### Görevler ve Alıştırmalar
**A)** Lola + Bilidikid filmini anlatan yazıya göre şu soruları yanıtlayın:
(i) Yazının oluşturulma tarihi nedir?
(ii) Daha önce çekilen filmler genellikle hangi insanların çatışmalarını yansıtıyordu?
(iii) Lola + Bilidikid filminin yönetmeni kimdir?
**B)** Lola + Bilidikid filmini anlatan yazıyı kaldığı yerden sürdürün.

Lola + Bilidikid

Güncelleme Tarihi:

Lola + Bilidikid
Oluşturulma Tarihi: Haziran 13, 1999 00:00

Haberin Devamı

Bugüne kadar başta Almanya olmak üzere Avrupa ülkelerinde yaşayan Türklerin sorunlarını konu alan bir çok film üretildi. Genellikle iki kültür arasında bocalayan, 'aidiyet' duygusunu yitirmiş insanların içine düştüğü çatışmaları yansıtıyordu bu filmler.

Genç yönetmen Kutluğ Ataman'ın, geçtiğimiz günlerde gösterime giren Lola + Bilidikid adlı filmi, Almanya'da, Berlin'de yaşayan Türklerin, bugüne kadar hiç bilmediğimiz dünyasına doğru bir yolculuğa çıkarıyor seyirciyi. Kültür ve kuşak çatışmalarının çok daha ötesinde sorunların gündemde olduğu bir dünya burası.

### Kaynaktan Alıntı
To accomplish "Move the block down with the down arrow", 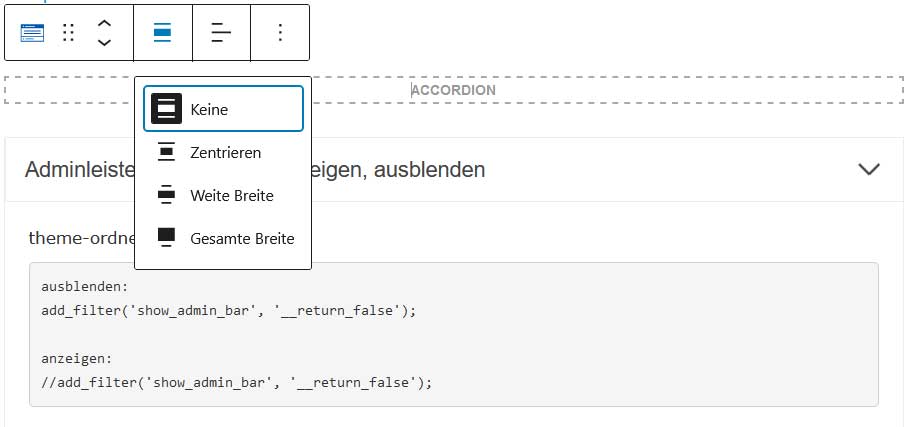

### Görev Yanıtları
**A)**
(i) Haziran 13, 1999 00:00
(ii) İki kültür arasında bocalayan, 'aidiyet' duygusunu yitirmiş insanların
(iii) Kutluğ Ataman

**B)**
Bu yılki Berlin Film Festivali'nin Panorama bölümünde açılış filmi olan ve Teddy Bear Özel Ödülü'nü kazanan Lola+ Bilidikid, 18. Uluslararası İstanbul Film Festivali'nde de Hürriyet Halk Jürisi'nin ödülüne değer görüldü.

Lola+Bilidikid, Almanya'da doğup büyüyen 17 yaşındaki Murat'ın hikayesini anlatıyor. Ailede sözü en çok geçen kişi olan ağabeyi Osman'ın baskısı altında ezilen Murat günün birinde, evden kovulmuş olan bir ağabeyi daha olduğunu öğrenir. Berlin'in arka sokaklarında kayıp ağabeyini aramaya başlar Murat. Sonunda onu bulur. Ama inanılmaz bir sürprizle de karşılaşır: Ağabeyinin adı artık Lola olmuştur. Berlin'de eşcinsellerin gittiği gece kulüplerinin süslü çocuğu Lola... Murat, bundan sonra, kiralık Türk gençlerinin ve travestilerin dünyasında bulur kendini..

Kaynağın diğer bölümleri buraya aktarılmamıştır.